How many of the lines below contain "from"? Reply with only that figure.

» **Listed entries**
.....
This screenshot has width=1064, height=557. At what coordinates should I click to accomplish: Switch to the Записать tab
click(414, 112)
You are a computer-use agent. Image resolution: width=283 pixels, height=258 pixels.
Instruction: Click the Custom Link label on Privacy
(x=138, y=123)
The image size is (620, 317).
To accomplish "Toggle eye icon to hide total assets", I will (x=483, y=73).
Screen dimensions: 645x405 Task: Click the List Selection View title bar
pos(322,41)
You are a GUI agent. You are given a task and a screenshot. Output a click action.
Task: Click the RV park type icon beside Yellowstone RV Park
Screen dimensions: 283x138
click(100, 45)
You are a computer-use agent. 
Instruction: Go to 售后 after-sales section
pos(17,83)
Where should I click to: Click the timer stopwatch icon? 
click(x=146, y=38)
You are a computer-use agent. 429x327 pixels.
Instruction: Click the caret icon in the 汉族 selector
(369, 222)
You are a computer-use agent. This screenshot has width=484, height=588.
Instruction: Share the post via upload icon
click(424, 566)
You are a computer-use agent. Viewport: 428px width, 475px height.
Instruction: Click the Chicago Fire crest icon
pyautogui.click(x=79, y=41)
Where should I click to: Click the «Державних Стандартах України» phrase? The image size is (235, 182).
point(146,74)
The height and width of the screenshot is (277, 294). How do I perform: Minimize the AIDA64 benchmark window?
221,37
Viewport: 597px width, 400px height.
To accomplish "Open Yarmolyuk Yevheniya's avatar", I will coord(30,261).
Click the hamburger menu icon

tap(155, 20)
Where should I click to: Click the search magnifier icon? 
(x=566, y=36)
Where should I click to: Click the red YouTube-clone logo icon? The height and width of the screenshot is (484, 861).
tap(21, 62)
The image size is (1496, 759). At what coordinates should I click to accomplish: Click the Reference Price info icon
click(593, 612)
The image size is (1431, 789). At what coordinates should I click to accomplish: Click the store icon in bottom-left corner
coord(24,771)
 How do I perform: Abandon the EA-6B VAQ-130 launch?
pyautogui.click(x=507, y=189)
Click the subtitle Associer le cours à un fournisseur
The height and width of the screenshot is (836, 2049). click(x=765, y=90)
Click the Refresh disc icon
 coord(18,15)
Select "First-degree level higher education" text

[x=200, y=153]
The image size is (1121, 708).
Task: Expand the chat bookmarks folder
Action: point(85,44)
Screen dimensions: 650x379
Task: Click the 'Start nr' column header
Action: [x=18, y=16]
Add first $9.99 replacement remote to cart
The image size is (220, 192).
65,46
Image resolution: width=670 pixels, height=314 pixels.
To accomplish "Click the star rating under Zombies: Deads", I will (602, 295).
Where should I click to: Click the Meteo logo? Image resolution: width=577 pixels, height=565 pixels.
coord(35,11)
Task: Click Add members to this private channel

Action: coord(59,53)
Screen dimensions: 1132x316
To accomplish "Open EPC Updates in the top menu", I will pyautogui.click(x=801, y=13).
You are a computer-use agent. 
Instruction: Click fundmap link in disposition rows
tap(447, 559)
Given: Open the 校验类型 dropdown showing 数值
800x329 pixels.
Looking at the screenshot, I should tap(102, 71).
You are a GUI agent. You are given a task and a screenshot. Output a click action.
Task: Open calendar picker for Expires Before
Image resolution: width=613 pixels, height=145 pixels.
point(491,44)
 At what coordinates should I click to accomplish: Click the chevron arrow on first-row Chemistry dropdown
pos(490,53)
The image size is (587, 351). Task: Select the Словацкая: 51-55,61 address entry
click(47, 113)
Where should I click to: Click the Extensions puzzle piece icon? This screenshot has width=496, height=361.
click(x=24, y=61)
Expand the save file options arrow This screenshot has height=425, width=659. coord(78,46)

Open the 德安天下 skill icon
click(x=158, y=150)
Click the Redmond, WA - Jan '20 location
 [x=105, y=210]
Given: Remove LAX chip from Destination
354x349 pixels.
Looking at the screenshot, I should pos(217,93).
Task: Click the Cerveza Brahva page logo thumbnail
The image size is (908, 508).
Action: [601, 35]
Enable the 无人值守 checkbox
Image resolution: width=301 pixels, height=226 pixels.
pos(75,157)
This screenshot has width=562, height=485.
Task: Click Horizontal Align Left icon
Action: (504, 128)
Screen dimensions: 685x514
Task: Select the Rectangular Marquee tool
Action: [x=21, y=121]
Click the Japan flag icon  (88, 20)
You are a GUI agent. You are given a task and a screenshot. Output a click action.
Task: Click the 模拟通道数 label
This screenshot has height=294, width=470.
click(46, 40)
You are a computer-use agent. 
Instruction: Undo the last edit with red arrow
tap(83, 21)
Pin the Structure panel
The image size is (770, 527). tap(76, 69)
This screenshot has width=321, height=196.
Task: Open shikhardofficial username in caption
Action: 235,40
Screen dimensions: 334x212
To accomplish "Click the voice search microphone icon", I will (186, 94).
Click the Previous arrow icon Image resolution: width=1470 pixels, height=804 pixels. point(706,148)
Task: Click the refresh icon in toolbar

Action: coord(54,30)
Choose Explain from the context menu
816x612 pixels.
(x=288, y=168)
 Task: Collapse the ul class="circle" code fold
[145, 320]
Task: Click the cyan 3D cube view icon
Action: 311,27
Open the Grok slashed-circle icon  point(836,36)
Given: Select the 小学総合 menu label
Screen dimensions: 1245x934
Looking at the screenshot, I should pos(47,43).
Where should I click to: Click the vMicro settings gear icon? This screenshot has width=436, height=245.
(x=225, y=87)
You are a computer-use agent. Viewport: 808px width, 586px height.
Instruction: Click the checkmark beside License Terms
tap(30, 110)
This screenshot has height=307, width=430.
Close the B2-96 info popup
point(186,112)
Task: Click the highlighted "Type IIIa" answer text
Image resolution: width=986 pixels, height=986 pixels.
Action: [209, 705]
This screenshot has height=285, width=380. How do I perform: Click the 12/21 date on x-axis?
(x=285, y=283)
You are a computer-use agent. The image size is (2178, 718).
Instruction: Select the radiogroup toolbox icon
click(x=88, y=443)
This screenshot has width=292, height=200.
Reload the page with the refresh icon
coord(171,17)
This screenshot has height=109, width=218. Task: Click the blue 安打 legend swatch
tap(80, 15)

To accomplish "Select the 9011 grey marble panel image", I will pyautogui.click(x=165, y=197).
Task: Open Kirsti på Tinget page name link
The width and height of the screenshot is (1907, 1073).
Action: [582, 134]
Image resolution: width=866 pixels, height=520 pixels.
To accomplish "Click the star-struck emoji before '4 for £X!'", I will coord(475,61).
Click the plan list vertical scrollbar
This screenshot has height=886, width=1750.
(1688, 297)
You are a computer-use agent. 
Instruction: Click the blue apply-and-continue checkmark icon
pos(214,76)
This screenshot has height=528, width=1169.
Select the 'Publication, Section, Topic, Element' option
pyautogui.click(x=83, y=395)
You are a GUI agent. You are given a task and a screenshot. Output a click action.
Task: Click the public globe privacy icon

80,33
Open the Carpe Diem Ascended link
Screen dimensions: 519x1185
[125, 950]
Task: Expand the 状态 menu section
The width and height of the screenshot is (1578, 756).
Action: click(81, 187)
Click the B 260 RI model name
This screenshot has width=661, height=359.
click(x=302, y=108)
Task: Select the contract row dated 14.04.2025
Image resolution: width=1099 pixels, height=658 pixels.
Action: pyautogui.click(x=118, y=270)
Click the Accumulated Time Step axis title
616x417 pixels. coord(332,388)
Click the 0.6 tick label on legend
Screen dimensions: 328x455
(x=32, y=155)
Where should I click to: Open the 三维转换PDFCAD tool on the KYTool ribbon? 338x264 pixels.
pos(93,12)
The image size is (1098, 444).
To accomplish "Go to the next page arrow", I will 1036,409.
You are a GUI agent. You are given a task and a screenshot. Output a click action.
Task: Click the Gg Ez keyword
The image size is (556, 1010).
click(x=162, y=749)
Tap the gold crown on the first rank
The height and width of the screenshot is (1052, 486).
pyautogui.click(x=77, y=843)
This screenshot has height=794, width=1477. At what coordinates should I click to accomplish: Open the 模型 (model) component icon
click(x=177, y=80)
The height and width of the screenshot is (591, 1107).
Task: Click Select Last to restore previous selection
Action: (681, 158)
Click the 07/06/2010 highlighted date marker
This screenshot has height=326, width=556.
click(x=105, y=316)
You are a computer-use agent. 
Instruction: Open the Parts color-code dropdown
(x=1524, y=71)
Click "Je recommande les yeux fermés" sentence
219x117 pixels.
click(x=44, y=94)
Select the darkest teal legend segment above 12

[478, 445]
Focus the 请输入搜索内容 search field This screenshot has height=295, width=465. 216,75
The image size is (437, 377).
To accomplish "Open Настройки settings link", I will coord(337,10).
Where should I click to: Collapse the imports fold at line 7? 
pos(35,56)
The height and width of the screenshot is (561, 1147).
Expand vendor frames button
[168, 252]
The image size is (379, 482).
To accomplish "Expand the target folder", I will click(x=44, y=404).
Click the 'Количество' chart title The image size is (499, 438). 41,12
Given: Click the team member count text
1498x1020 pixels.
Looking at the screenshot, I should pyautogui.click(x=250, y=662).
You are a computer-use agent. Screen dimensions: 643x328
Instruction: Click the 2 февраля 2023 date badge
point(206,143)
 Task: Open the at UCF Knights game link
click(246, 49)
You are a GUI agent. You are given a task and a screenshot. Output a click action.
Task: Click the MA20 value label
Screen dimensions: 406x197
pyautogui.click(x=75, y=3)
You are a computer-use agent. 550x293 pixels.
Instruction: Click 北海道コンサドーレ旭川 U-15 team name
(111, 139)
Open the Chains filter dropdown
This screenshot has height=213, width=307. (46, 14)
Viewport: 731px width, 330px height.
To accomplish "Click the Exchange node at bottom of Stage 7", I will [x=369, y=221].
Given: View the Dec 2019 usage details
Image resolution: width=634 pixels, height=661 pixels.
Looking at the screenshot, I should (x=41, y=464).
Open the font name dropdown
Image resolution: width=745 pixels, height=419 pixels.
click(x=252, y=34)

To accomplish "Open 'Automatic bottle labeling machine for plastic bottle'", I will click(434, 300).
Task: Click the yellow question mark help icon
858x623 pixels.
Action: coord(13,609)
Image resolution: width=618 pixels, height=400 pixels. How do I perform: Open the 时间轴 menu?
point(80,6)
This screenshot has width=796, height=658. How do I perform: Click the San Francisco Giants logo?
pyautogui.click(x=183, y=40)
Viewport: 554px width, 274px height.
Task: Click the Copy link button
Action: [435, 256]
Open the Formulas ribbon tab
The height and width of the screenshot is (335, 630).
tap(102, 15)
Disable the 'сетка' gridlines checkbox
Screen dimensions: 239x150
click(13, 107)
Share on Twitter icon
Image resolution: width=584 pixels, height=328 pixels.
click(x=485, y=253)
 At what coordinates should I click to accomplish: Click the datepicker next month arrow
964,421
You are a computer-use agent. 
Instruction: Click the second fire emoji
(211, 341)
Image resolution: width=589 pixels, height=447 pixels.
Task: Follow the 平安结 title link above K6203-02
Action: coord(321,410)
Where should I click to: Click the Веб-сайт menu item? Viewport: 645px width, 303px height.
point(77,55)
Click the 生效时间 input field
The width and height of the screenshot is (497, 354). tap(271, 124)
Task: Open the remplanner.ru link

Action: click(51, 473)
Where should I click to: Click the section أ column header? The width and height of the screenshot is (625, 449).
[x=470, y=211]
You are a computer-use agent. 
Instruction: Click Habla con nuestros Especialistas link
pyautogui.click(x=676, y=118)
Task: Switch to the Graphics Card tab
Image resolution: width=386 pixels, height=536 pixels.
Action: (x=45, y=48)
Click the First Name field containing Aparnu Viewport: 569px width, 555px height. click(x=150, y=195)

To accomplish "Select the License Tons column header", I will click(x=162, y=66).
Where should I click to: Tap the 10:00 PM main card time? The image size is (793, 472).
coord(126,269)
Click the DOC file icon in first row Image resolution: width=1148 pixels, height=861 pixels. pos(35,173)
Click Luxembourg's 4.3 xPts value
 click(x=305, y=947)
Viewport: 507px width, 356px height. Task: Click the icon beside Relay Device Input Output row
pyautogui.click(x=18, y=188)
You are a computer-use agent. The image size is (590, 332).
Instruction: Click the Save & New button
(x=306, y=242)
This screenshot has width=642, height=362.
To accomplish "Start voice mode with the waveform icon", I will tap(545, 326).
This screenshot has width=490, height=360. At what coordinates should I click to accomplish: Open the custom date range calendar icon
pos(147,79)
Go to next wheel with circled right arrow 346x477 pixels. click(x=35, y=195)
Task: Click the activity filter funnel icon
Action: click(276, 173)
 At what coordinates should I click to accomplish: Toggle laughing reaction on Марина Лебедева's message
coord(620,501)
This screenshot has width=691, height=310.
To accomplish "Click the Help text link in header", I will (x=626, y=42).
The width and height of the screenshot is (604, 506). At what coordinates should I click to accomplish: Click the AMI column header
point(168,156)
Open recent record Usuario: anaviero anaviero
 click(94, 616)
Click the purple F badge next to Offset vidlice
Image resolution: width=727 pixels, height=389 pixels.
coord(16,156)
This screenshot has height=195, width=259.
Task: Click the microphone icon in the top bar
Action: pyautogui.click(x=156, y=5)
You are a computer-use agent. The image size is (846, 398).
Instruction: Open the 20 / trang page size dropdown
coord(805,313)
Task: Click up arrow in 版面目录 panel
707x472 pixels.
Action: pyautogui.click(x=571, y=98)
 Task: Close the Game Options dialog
.....
» **Response**
2